For individuals who are beginning an exercise routine or feel like their current workout plan isn’t helping, it is important to work with a personal trainer. There are many reasons why hiring a qualified trainer can help you lose extra weight and improve your health.
If you’re unfit or have a medical condition, the best way to start exercising safely is by gradually adding more movement and activity into your day. For example, take the stairs instead of the elevator, park further away from the entrance at work or shopping mall, and walk or cycle to nearby destinations.
Once you’re comfortable with those activities, you can then add in some light strength training and aerobic exercise.
If you have any concerns, it’s always best to check with your doctor before starting a new exercise program. They will be able to advise on what type of exercise is safe for you and whether there are any restrictions that need to be followed.
Frequently Asked Questions
It takes about six months to go from “unfit” to “fit.”
The human body can only do so much in such a short amount of time, but with hard work and consistency, you will see results.
To make sure your transformation goes smoothly, be sure that these are the things on your list for
When you start training:
- Eating healthy foods at every meal
- Doing cardio in addition to weightlifting or resistance training workouts
- Sticking with an appropriate diet plan throughout this process. Your food should be balanced, high protein low carb diet with lots of fruits vegetables lean meats, etc. while drinking plenty of water each day (8 glasses).
It takes about six months to lose 20 pounds safely.
It’s important to eat healthy foods and exercise regularly while trying to lose weight, but it also helps if you take time off from the dieting process periodically in order for your body to rest and recuperate.
This will help prevent any feelings of deprivation or hunger that might lead someone back into a cycle of overeating.
Your face will change as your body fat percentage goes down.
As the pounds come off, you’ll notice a difference in how much pressure is being exerted on various parts of your head.
For instance, if you have a double chin now it should decrease as the weight comes off because there’s less muscle pulling up from below to create that dimple.
As well, people with “double bubble” cheeks – where their cheekbones are higher than normal- may see an improvement here too as weight loss lowers subcutaneous fat (the type that sits under our skin).
The lower part of this person’s face might look more refined and less puffy without having changed anything else about their diet or exercise habits!
If you’re looking to get into shape, There’s no rush.

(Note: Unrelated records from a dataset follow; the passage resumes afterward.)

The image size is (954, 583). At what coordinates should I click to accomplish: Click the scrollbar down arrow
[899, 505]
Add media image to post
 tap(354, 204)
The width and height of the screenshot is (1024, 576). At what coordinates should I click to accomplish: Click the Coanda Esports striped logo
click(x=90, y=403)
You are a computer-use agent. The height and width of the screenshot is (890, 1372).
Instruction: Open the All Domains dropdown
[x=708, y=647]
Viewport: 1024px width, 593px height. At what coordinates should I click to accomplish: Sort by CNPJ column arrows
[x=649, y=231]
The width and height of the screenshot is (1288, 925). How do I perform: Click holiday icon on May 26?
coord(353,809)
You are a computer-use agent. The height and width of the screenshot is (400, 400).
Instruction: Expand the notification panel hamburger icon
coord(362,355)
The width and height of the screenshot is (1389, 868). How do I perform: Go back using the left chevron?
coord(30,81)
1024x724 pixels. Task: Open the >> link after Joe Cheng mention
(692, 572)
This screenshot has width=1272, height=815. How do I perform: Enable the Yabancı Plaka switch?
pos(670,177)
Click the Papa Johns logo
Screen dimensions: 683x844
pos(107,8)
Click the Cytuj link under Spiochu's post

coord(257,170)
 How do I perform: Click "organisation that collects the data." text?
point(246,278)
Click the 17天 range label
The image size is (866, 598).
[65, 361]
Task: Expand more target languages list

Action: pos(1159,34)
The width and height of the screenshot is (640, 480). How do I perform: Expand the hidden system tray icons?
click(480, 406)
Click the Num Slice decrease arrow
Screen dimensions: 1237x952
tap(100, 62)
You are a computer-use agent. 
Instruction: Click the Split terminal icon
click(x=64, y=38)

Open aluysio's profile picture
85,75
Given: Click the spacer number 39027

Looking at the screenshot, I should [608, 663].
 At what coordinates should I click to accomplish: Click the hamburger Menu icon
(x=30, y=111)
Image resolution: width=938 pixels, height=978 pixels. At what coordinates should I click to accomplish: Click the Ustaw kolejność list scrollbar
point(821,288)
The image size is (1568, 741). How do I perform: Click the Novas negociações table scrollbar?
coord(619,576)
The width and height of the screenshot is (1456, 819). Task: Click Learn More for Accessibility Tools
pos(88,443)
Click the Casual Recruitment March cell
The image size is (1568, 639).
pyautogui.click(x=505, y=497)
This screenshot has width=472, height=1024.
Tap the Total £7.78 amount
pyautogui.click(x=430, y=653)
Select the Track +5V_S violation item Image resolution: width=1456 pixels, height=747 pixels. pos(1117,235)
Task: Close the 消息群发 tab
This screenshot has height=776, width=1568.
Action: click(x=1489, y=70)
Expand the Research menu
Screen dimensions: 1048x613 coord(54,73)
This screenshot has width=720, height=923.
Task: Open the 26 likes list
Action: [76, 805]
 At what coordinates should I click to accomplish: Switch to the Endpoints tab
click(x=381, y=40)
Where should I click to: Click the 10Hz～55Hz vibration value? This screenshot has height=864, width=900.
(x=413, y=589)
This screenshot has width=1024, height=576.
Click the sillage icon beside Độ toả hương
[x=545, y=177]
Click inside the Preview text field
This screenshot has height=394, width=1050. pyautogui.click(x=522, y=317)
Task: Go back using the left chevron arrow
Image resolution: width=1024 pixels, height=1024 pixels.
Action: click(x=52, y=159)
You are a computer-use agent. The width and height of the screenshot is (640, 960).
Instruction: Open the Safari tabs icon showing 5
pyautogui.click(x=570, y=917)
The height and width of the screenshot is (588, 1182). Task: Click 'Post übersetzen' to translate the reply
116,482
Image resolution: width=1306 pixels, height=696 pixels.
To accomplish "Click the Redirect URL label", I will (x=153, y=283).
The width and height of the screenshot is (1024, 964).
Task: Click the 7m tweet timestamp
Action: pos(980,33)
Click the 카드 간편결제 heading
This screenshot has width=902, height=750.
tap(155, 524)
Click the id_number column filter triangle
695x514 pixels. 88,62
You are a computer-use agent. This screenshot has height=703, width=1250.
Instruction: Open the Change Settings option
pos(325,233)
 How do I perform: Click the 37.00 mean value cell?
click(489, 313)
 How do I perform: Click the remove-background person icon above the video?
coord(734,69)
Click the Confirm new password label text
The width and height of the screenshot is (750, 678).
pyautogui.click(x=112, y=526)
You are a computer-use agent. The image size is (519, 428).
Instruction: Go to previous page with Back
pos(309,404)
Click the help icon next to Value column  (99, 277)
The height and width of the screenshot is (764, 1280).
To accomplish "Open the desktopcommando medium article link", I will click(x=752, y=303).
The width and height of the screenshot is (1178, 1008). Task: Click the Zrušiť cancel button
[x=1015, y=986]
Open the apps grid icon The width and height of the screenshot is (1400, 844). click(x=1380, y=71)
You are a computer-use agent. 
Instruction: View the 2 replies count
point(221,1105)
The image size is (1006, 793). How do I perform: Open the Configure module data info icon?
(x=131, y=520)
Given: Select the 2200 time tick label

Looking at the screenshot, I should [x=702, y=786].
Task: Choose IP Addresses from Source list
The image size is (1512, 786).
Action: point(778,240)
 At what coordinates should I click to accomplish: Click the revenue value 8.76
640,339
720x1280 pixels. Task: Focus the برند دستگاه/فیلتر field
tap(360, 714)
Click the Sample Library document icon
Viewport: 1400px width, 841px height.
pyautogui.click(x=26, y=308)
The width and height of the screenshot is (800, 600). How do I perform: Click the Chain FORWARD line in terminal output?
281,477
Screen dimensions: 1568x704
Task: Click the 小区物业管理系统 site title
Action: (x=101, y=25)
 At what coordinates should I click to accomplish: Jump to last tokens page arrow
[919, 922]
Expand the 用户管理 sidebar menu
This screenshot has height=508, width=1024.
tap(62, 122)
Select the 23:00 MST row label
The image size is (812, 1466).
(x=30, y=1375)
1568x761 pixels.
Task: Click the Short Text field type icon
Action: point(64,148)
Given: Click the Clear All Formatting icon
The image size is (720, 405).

It’s better to start slow and gradually increase your workouts than push too hard and hurt yourself.
It’s important to find friends that are already in the same boat as you and who will help motivate each other. You can read more in this article about Running Technique for Overweight
In addition, make sure that your workouts become a part of your daily routine by making them an appointment on your calendar rather than something you only do when time allows.
Moreover, If you don’t keep track of your data, there’s no way for you to know how far you’ve come or to tell if your workout plan is effective.
Finally, don’t forget about what kind of gear is right for you! There can be some serious differences between running with different weights so make sure to read our article on how best shoes for overweight men before investing in new kicks or running apparel.
It might not happen overnight but you’ll no doubt reap the rewards of staying fit for many years to come if you keep on pushing yourself day in and day out. When that happens, remember this article and how it applied to your life. You’ll probably look back at it with a smile, thinking about how far you’ve come.